Scientific Living’s Li said: “From a supply chain point of view, this growth can be somewhat double-edged, as we see many parts of our global supply chain struggle to keep up with the increase in these demands…We started bringing in extra inventory prior to the Chinese New Year, with the anticipation that there would be potential shutdowns. But between the extra inventory that we’ve been building and the shipments that are in route on the ocean as we speak, we are only fulfilling a portion of the void that’s created by the COVID-19 crisis.”

It’s also uncertain whether this higher demand will ultimately taper off to more normal levels later. Said Li: “Based on the current retail data, we do see a spike in demand for dietary supplements. One of our major short-term challenges is to really balance an inventory to meet the increase in demand, but also avoid severely overstocking. So, at this point, it’s difficult for us to tell if the increase in demand from what we see today will translate into longer-term, higher sales volumes for a lot of these products.”

She continued: “One scenario is if COVID-19 persists and we may continue to see higher unemployment rates and slowdown in our economy. As a result, are we going to see less discretionary spending for a lot of these health and wellness products? But on the other hand,…if we take a glimpse into future trends based on what we have already seen in China where e-commerce sales spiked during the three months of quarantine, and we continue to see that demand grow, after this quarantine has ended there is an optimistic mentality that maybe in the States, this preventative health and wellness mentality will perhaps stay, and we need to prepare for this.”

 

Ongoing Change

The only guarantee in the face of the COVID-19 pandemic is that obstacles and solutions will continue to shift. Said NOW’s Emme, “Overall we realize that there are many things that are fragile in this entire supply chain right now. It could be a transportation problem-just because we’re not having one today doesn’t mean we won’t have one tomorrow. The problems are changing by the hour. The challenges are occurring day in and day out, around the clock.”

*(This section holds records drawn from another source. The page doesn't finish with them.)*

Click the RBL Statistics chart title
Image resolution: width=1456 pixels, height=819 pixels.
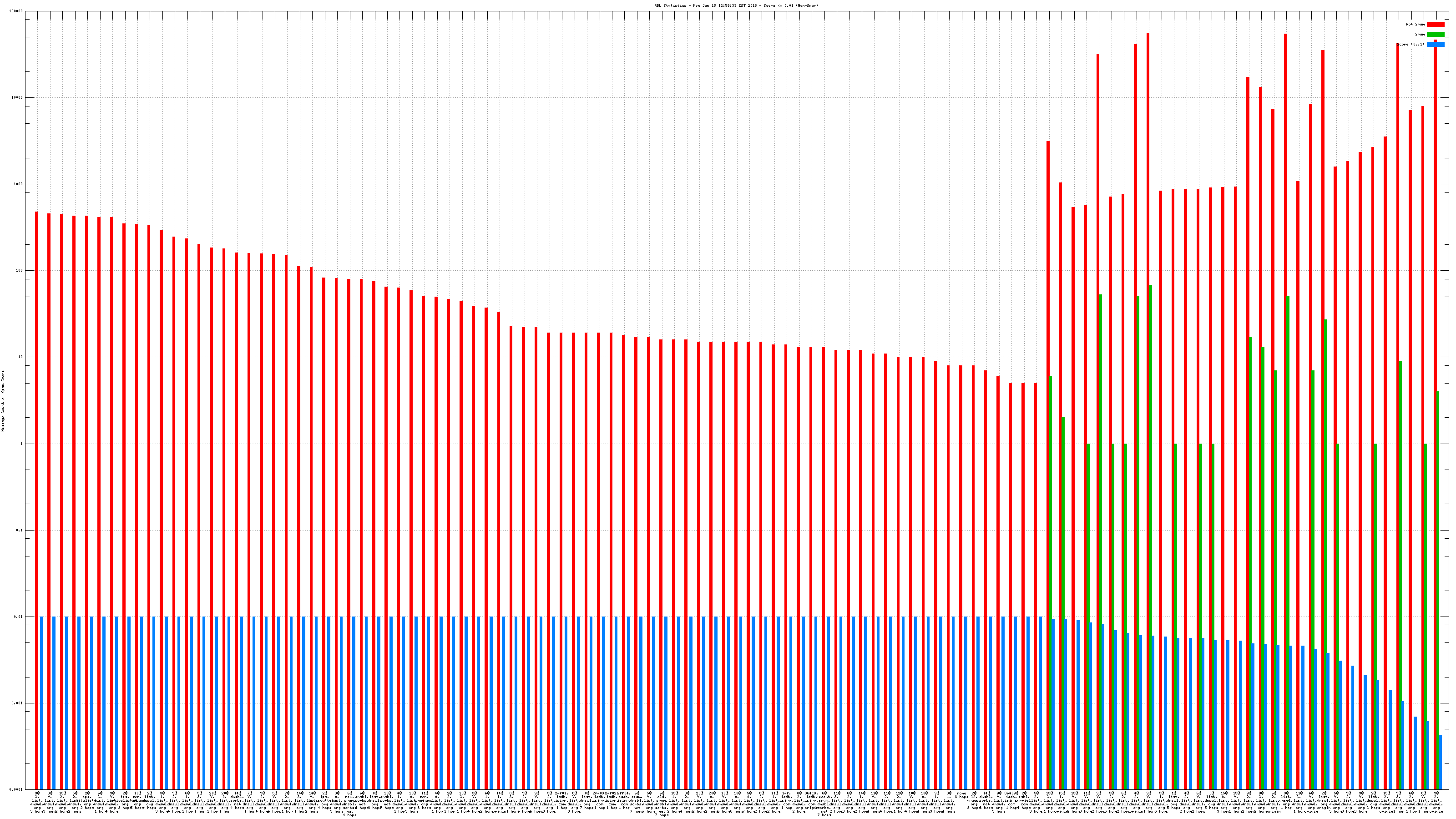pos(736,5)
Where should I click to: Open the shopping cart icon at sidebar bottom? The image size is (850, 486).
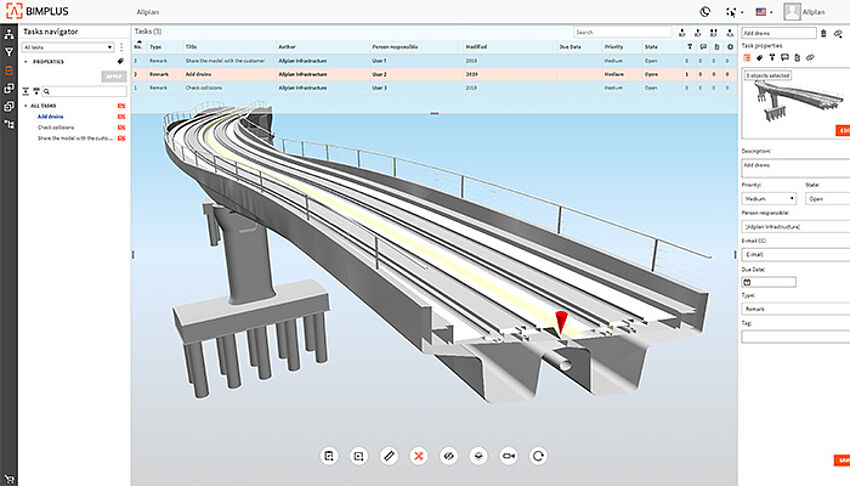point(9,477)
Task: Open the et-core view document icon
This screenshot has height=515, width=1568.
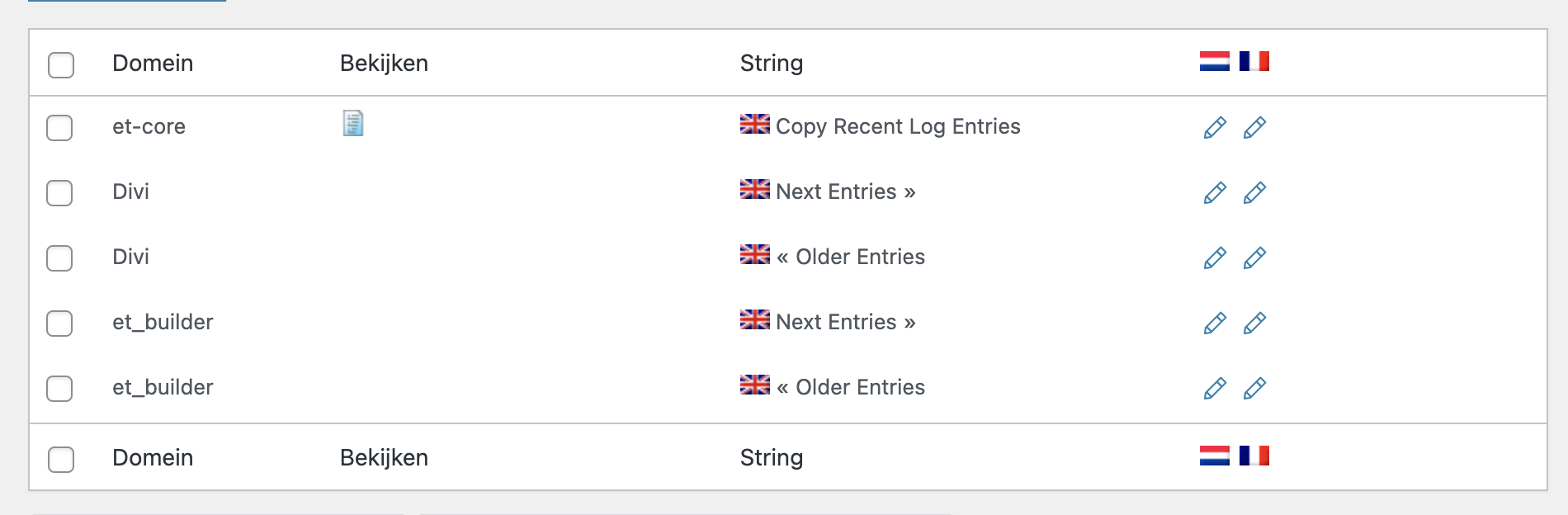Action: coord(353,123)
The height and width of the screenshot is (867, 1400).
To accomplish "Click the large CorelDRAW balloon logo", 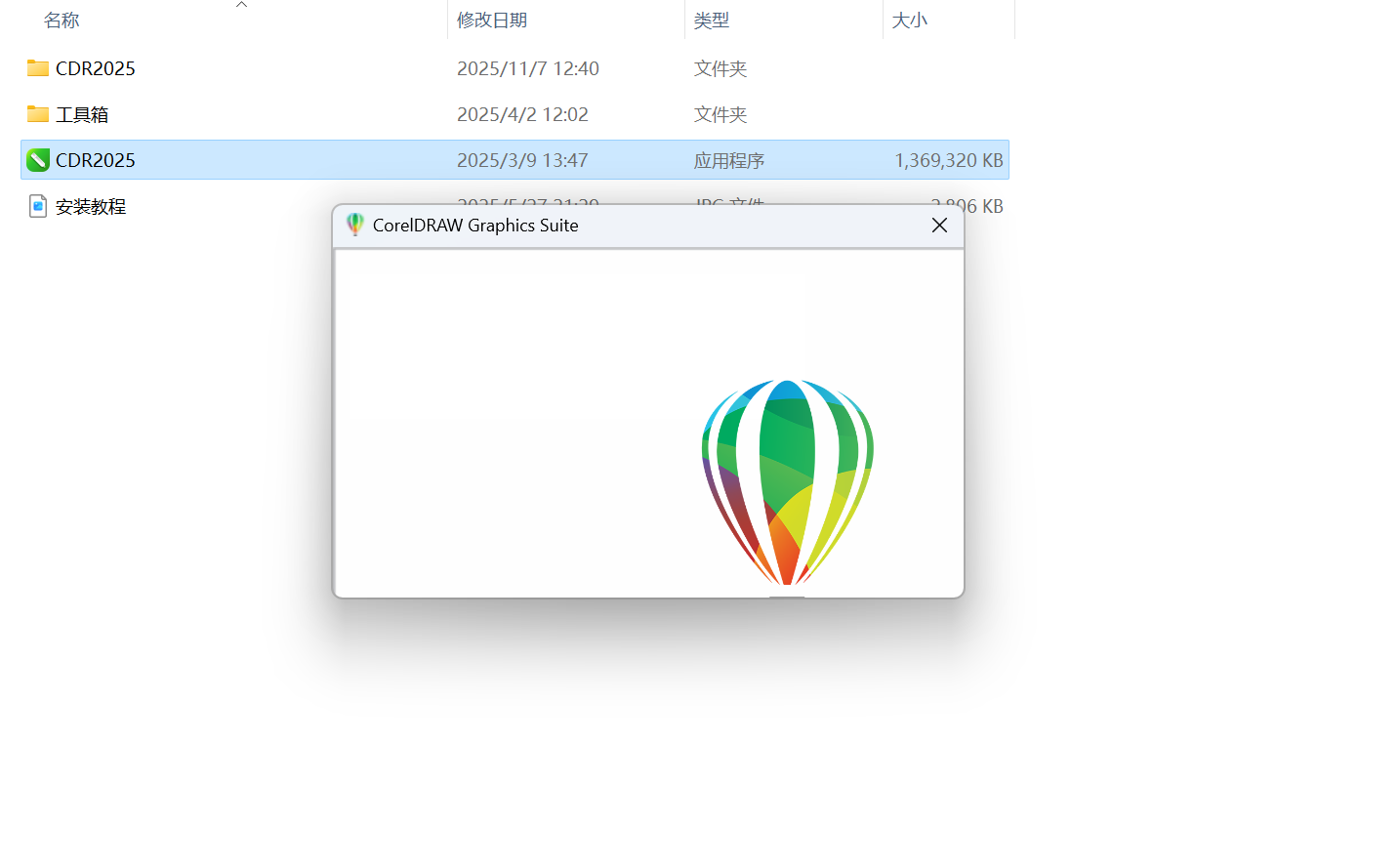I will (x=787, y=482).
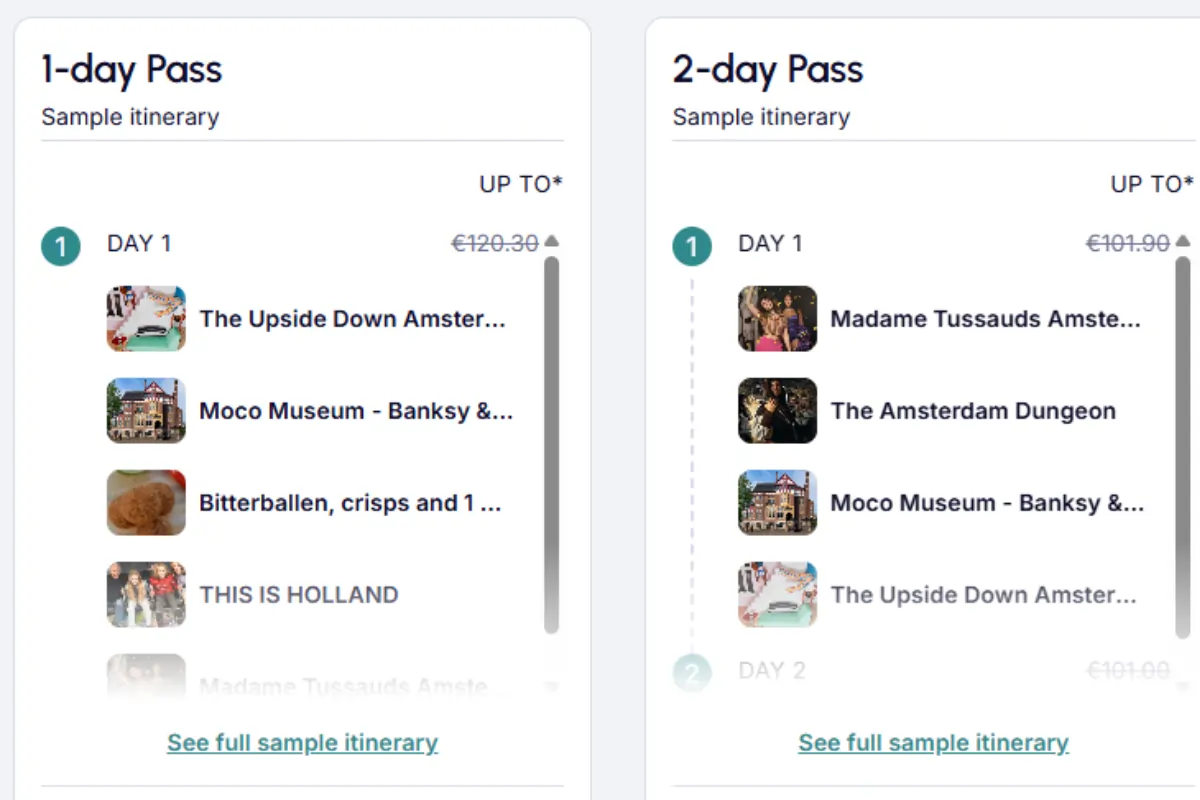Image resolution: width=1200 pixels, height=800 pixels.
Task: Select the Madame Tussauds image in the 2-day Pass
Action: pos(778,319)
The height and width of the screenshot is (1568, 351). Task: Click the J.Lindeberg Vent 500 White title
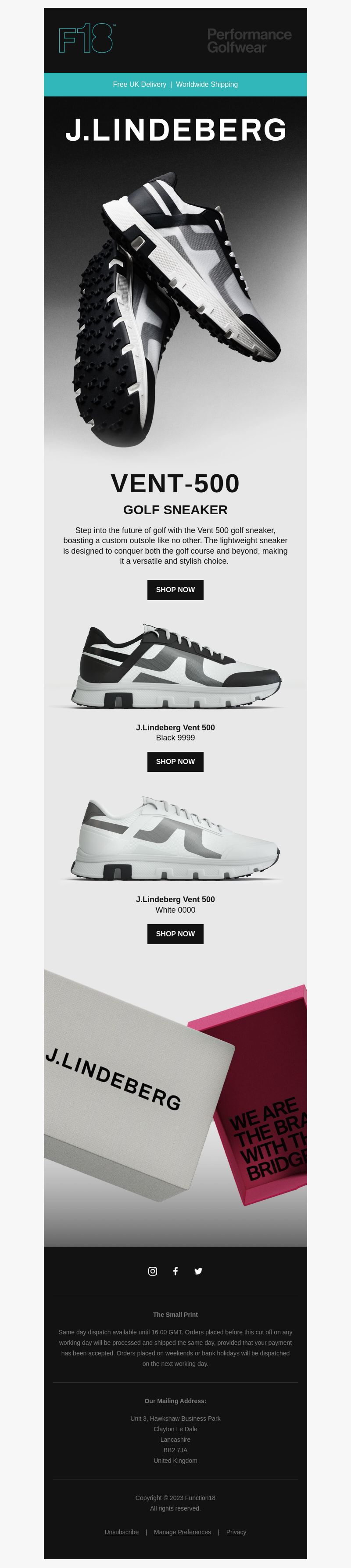176,899
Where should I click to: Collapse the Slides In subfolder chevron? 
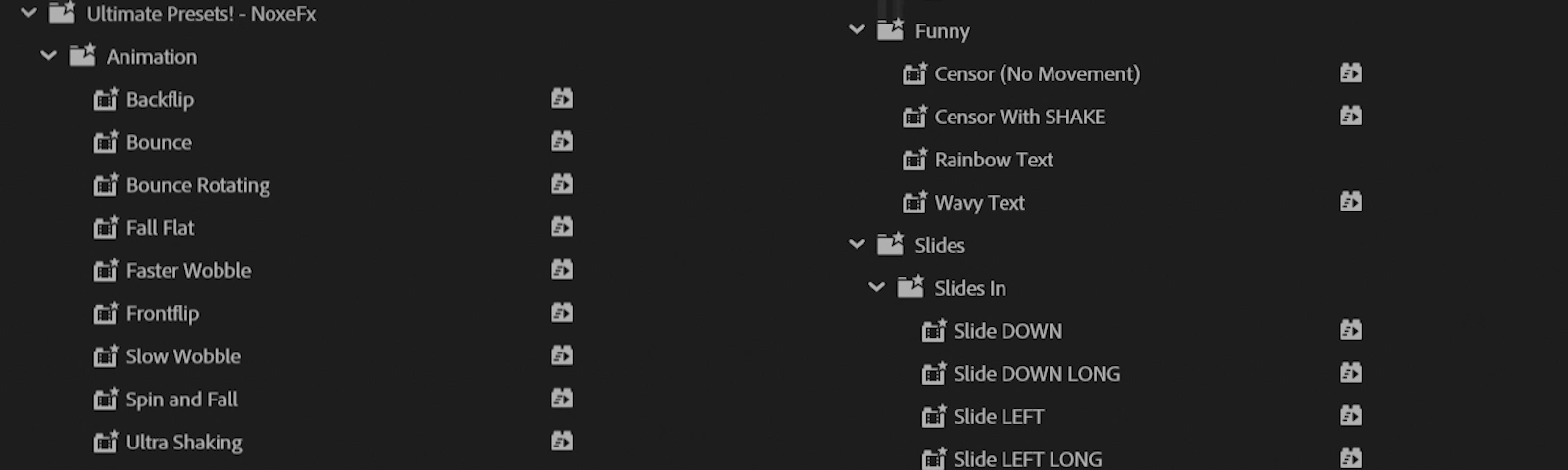876,288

Even as a country like China begins its initial recovery for now, other parts of the global are increasingly impacted, meaning that the supplement supply chain should expect to continue seeing challenges worldwide. Said Lau: “China’s back open and up and operational. However, my assumption is that COVID-19 is going to come in waves to different parts of the world. So, I think it’s going to be an ongoing challenge for the near future.”

Scientific Living’s Li said the same. “We did see the supply shock initially start off in China, but it’s now becoming a larger, global supply issue.”